━━ EXTRACT ━━
Defendant was convicted of one count of first-degree assault, ORS 163.185.
The facts relevant to our disposition are undisputed. Defendant, Johnson, and a third man were together at Johnson’s apartment one night. Defendant and Johnson were drinking beer, playing music, and playing a game with a cue ball. At some point, Johnson placed defendant in a headlock and punched him on top of the head a couple of times. After Johnson released defendant, defendant retrieved a knife from his backpack and stabbed Johnson in the neck. Defendant proceeded to stab Johnson seven more times, including in the back of his legs. Defendant testified at trial that he was in fear of his life because, during the course of the night, Johnson had periodically become angry and hit defendant and had refused to let defendant leave. Defendant testified that he had preexisting spinal conditions that made him fearful that being hit again could cause paralysis or death.
During the prosecutor’s cross-examination of defendant, the following exchange occurred:
“[Defendant]: *** I’m going, what did I do, I’m sitting there freaking out. I don’t know, you never been in—
“[Prosecutor]: I’ve never stabbed someone, no.
“[Defendant]: Yeah. Okay.
“[Prosecutor]: So I don’t know what that’s like.
“[Defendant]: Well, I never have either, but—
“ [Prosecutor]: I’m sorry, what? You never have either?
“[Defendant]: No.”
At that point, the prosecutor argued that defendant’s testimony that he had never stabbed anyone before opened the door to questioning defendant about an incident “involving the defendant taking a swipe with the knife at a bicyclist [.]” Defense counsel argued that the incident did not rebut defendant’s statement and that defendant’s testimony did not show that he had a particular character trait that the incident could be admissible to rebut. The trial court allowed the prosecutor to ask limited questions about the incident with the bicyclist, stating:
“I think it opens the door for the next question, which is, isn’t it true that you’ve tried to stab people before, and we’ll see what he answers.
“I think it goes to whether or not the State has a reasonable expectation of the truthfulness of the matter that they’re asking about in cross, so I’m going to allow it and I’m going to stop it though at, isn’t it true that you’ve taken a swipe at other people with a knife. I’m going to let it stop there, depending on what the defendant says.”
The following exchange on cross-examination then occurred:
“[Prosecutor]: [Defendant], you said that you had never stabbed anyone before. Have you ever swung at anyone with a knife before?
“[Defendant]: Yes, I have.
“ [Prosecutor]: And when was that?
“[Defendant]: I don’t recall, but I know I’ve done it before but I don’t think I swiped, I just threatened.
“[Prosecutor]: You threatened someone else with a knife before.
“[Defendant]: Yeah. I didn’t swipe. He was looking through the cars by the theater where I live. I can watch right out my window and he wouldn’t leave and he was looking in the cars on his bicycle, and I said, get out, and he said, f you or whatever, and so I came out with it and then I went back in because he said he was going to call the police. So I went back in the house and just said, the police will come, you know, that’s it.
“ [Prosecutor]: You said the police came?
“[Defendant]: I think so. I don’t really remember because I — but I didn’t — itwasn’t, you know — it didn’t have anything to do with — it was protecting other people’s property because I don’t even drive.”
━━━
▸ OBJECTIVE
Continue the court opinion on the first-degree assault conviction, starting after its final sentence.
━━ DATA ENTRIES ━━
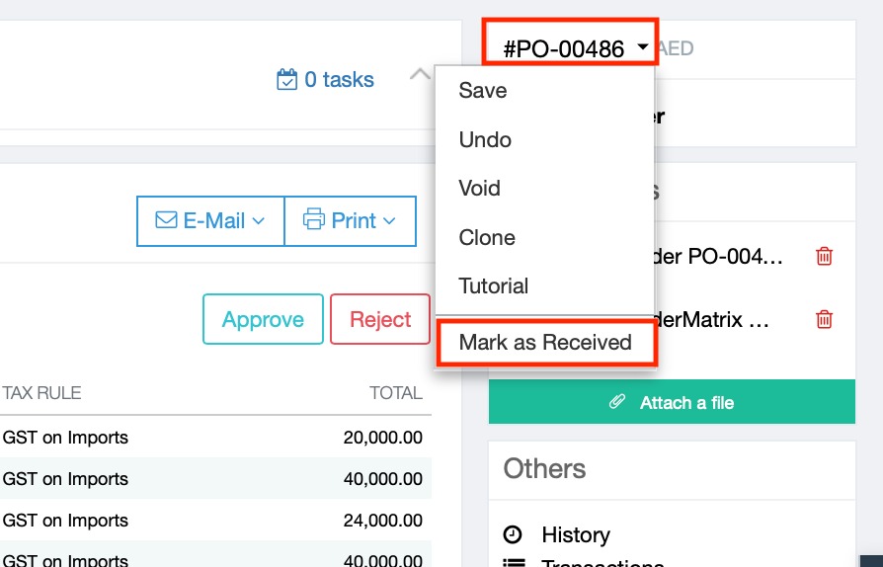Open the History link under Others
The width and height of the screenshot is (883, 567).
[x=576, y=535]
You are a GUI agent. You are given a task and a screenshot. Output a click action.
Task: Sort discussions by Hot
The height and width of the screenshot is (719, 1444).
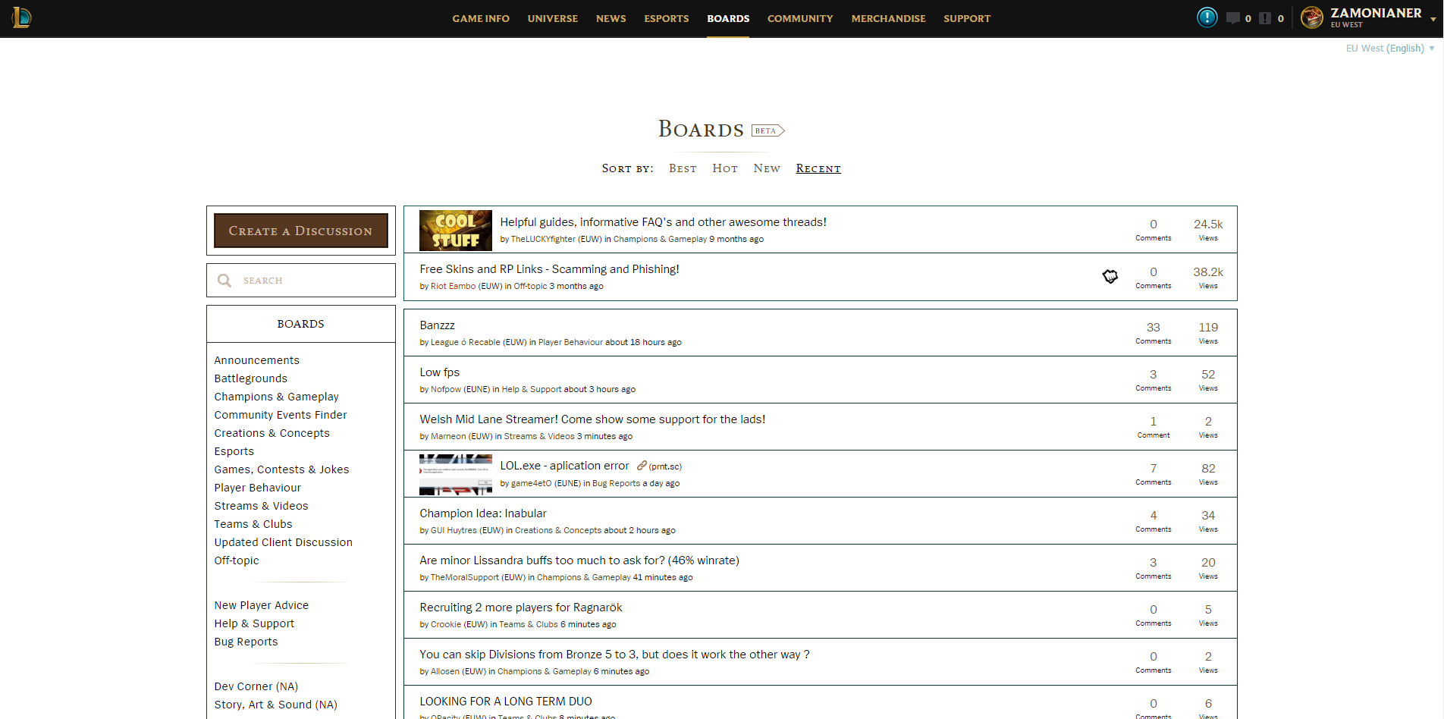[x=724, y=168]
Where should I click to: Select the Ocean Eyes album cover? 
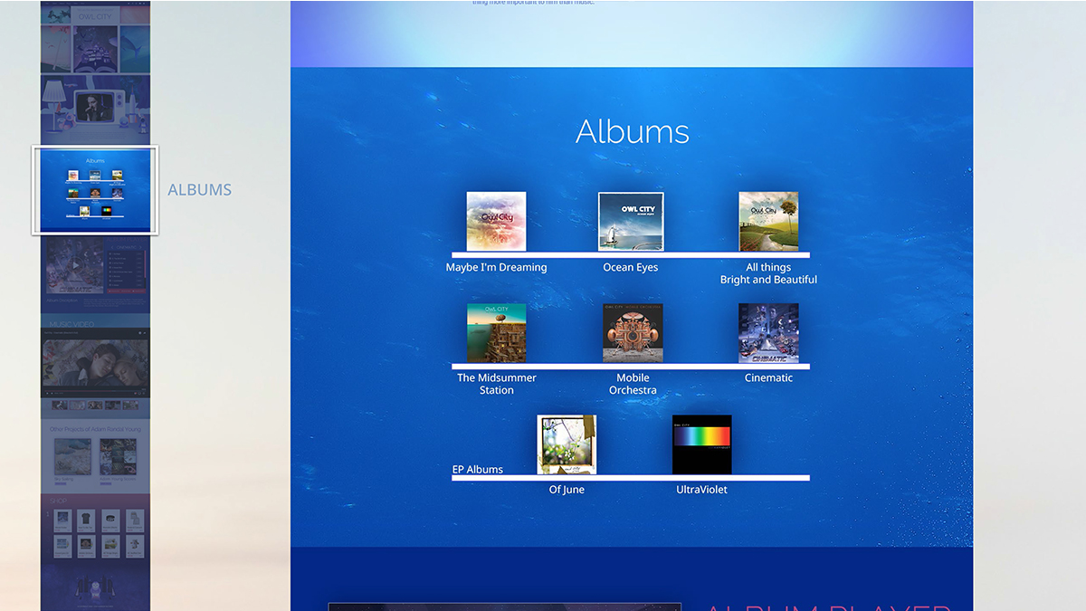tap(631, 221)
━━━
▸ RESULT BELOW
Evidence of prior, uncharged misconduct, such as the incident between defendant and the bicyclist, “is not admissible to prove the character of a person in order to show that the person acted in conformity therewith.” OEC 404(3). Such evidence of prior acts may, however, “be admissible for other purposes, such as proof of motive, opportunity, intent, preparation, plan, knowledge, identity, or absence of mistake or accident.” Id. Evidence of prior, uncharged misconduct also may be used to impeach the credibility of the defendant’s testimony. State v. Manrique,
On appeal, defendant asserts that the trial court erred in allowing the state to question him about the incident with the bicyclist because that evidence did not contradict his statement that he had never stabbed anyone before. As a result, defendant argues, the evidence was not proper impeachment and was relevant only as a means to infer that defendant has a violent temper, which is an impermissible basis for admission.
The state responds that the evidence was admissible for impeachment, because defendant had tried to persuade the jury in his opening statement that Johnson was a violent person and that defendant was not violent and only carried a knife for protection. In that context, the state urges, “defendant’s unsolicited testimony that he had never stabbed anyone in the past created an inaccurate perception,” and, thus, the state was entitled to impeach defendant with the prior incident to rebut a misleading inference. The state argues that the impeachment evidence did not have to directly contradict defendant’s testimony “in a literal sense” to be admissible.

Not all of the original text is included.